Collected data
══════════
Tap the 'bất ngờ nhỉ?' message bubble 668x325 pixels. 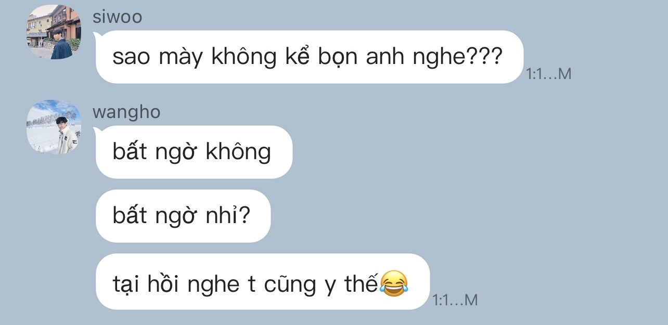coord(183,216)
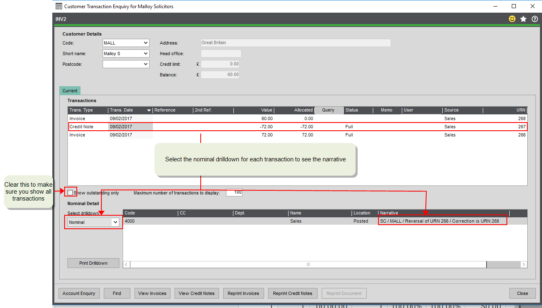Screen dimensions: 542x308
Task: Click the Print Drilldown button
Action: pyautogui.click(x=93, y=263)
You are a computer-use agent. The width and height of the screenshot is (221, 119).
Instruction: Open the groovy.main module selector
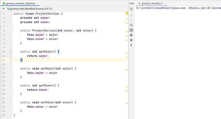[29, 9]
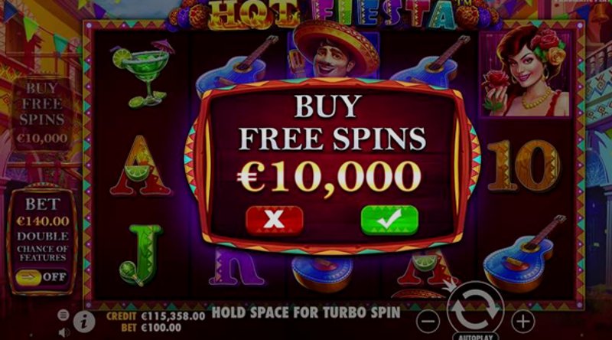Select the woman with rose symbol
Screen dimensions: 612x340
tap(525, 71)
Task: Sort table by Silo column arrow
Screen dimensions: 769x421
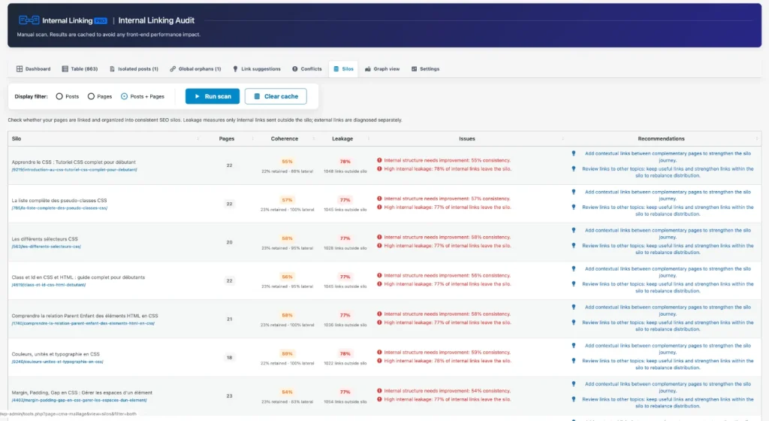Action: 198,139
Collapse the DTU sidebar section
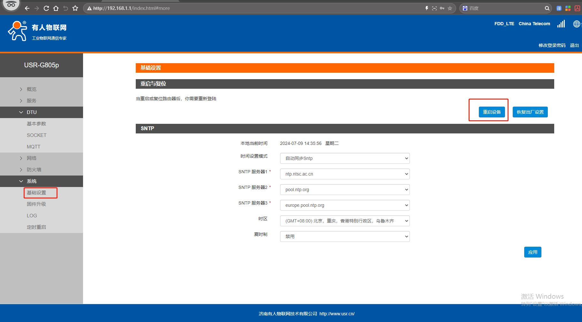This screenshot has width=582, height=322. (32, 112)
══════════
Restate, exactly as they appear, the line with "Task: Sort table by Silo column arrow" and all the lines after it up to the end of the data above; images do not belong in the copy.

Task: Sort table by Silo column arrow
Screen dimensions: 769x421
Action: 198,139
Collapse the DTU sidebar section
This screenshot has width=582, height=322. (32, 112)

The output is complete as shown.